Second-year teacher Miriam Chanski, several other Michigan teachers and conservative think tank Mackinac Center have filed a compliant with the Michigan Employment Relations Commission.
"I feel they withheld the information of the August window on purpose," Chanski said.
The "August window" refers to the Michigan Education Association's rule that members can only withdraw in August. It's a rule that has been in the labor union's bylaws for years.
"That August window was never told to me," Chanski, a kindergarten teacher in Coopersville, said. "When they gave me the e-dues form, they should have given me the info upfront, as well, if I did decide to opt out, the specific process that was needed."
Chanski said that in May, she was given a form used to sign up teachers for e-dues so the MEA could take dues automatically from a credit card or bank account. She said she didn't want to sign up for that, and instead of putting down her financial information, she wrote a note on the top of the form saying she no longer wanted to be a part of the union.
Chanski told 24 Hour News 8 the uniserv director, a local MEA representative, acknowledged receiving the note but told Chanski there was more to the process of leaving. Chanski said she didn't receive any further instructions and just assumed "it was a done deal."
MEA bylaws state a member has to submit a letter postmarked between Aug. 1 and Aug. 31 saying he or she no longer wants to be in the union.
MEA Director of Public Affairs, Doug Pratt, confirmed to 24 Hour News 8 in an email that is their process -- and in fact wrote that new members sign a membership form that says exactly that.
But Pratt declined to comment any further, saying the union hasn't yet gotten the official filing yet. Pratt said something like that generally comes by mail, so he did not anticipate being able to comment on the issue for several days.
Chanski is also concerned about her credit. Though she tried to quit back in May, she said the MEA still considers her a union member. That means she has been charged monthly dues since then that she hasn't paid.
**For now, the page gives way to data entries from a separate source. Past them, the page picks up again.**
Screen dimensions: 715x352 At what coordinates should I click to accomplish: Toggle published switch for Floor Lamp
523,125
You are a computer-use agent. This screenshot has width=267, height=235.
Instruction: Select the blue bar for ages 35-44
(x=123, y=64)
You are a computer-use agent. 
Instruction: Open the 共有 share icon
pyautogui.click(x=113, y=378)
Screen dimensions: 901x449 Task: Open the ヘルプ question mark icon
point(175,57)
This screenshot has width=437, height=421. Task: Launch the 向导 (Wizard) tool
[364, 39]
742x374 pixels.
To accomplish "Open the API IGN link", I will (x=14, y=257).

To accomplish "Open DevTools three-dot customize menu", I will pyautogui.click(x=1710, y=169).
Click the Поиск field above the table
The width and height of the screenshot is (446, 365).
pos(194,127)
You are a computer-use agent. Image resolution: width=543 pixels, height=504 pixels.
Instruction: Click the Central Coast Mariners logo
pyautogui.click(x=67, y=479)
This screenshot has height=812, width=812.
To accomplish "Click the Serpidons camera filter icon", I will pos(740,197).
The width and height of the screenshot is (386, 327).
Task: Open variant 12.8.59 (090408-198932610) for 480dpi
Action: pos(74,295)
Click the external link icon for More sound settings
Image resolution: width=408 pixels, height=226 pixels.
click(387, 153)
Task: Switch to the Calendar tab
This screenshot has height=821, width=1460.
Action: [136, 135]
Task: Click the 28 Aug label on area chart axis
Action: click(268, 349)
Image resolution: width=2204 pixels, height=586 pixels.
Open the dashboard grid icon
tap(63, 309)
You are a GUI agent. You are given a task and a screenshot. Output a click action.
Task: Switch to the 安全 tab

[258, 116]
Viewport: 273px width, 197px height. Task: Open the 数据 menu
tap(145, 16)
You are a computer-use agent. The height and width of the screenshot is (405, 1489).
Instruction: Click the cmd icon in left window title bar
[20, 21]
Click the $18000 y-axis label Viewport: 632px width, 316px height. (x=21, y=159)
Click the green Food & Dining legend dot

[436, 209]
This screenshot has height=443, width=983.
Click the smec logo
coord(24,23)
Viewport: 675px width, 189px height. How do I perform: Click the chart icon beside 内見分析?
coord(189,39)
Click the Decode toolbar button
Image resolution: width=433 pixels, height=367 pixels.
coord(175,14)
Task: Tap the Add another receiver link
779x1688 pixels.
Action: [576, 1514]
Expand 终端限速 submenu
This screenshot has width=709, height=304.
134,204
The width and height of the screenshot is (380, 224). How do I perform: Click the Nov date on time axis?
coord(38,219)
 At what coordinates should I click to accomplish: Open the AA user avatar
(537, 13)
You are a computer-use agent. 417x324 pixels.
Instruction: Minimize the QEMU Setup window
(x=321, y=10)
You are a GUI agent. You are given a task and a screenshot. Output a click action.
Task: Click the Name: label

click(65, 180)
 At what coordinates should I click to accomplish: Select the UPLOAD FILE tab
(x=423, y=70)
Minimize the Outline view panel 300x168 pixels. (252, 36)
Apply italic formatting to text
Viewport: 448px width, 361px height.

"I asked about rumors of my credit being ruined and she said just like a credit card, if I don't pay my bills or my dues then they'll be turning it over to credit collectors," she said. "I hope to have my decision of opting out be honored. I hope to have my credit protected and my reputation as well."
24 Hour News 8 contacted Ari Adler Monday evening to ask about the intent behind the right-to-work legislation. Adler is the director of communications and press secretary for Speaker of the House Jase Bolger (R-Marshall).
"The Freedom to Work legislation was intended to provide workers the opportunity to choose whether or not to belong to a union as soon as possible, which we believed would be anytime after their current contract expired," Adler said in an email.